DIRECTION |
Rewrite the records from the first line through the line containing "tap(399, 778)", replacing "To accomplish" with "To complete" and leaving everything else unchanged.

-=-=-

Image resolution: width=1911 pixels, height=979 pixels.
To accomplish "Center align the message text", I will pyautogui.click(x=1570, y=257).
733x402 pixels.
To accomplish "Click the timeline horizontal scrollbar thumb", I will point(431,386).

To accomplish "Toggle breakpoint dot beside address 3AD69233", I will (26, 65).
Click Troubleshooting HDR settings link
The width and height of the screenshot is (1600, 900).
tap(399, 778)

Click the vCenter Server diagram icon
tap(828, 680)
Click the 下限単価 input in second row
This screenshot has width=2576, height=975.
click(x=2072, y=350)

-=-=-

EXERCISE ANSWER |
Image resolution: width=1911 pixels, height=979 pixels.
To complete "Center align the message text", I will pyautogui.click(x=1570, y=257).
733x402 pixels.
To complete "Click the timeline horizontal scrollbar thumb", I will point(431,386).

To complete "Toggle breakpoint dot beside address 3AD69233", I will (26, 65).
Click Troubleshooting HDR settings link
The width and height of the screenshot is (1600, 900).
tap(399, 778)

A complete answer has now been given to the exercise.